Thirty-five days changes the entire strategy
A 21-day survival challenge is already long enough to cause major weight loss, sleep disruption and declining strength.
Adding another two weeks changes the calculation.
You cannot attack every day at full speed. If you spend too much energy early, you may have nothing left when movement becomes unavoidable.
The goal is not to look active. The goal is to remain capable.
That means choosing when to work, when to hunt, when to improve shelter and when resting is the correct tactical decision.
Energy becomes a form of currency. Once it is spent, there is no guarantee that food will replace it.
Surviving 27 days with almost no food
Hunger became one of the defining parts of my Apocalypse experience.
For 27 days, I survived with very little meaningful food. The body does not simply feel hungry and remain otherwise unchanged. It adapts by reducing output.

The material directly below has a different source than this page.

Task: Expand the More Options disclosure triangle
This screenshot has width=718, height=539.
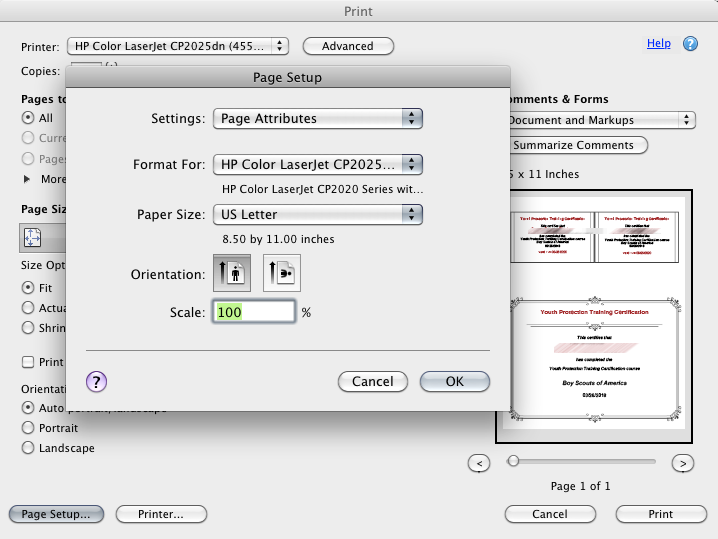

Movement slows. Concentration drops. Patience becomes harder to maintain. A task that looked straightforward at the beginning can feel enormous by the fourth week.
You also become highly aware of wasted effort.
A failed hunt does not only mean returning without food. It means losing calories, time and morale.
That creates a difficult balance. You need food, but searching for it can accelerate the decline if the chances of success are poor.
Eating dung beetles
People often ask whether contestants genuinely eat insects and other unpleasant food sources.
When hunger becomes severe, the normal standards surrounding food change quickly.
Dung beetles were not something I would choose to eat in ordinary life. During a survival challenge, they represented calories and an opportunity to put something into a body running on almost nothing.
The amount of energy they provided was limited, but survival is often built from small advantages rather than one perfect solution.
A few calories can support another job, another movement or another day of clearer thinking.
The lion near our shelter
One of the most serious wildlife moments came when a lion approached our shelter area.
Large predators change the atmosphere immediately. Hunger and tiredness do not matter when a major threat is close. Attention narrows and the team has to respond without panic.
The wrong reaction could waste energy, create confusion or increase danger.
Wildlife encounters are also difficult for television to communicate fully. Viewers see the incident, but they do not feel the vulnerability of lying in a basic shelter while hearing movement nearby and knowing there is no solid wall between you and the animal.
Control starts with behaviour:
- stay alert
- communicate clearly
- avoid unnecessary panic
- maintain awareness of the group
- follow the safety procedures in place
Courage is not pretending the risk does not exist. It is responding sensibly while fear is present.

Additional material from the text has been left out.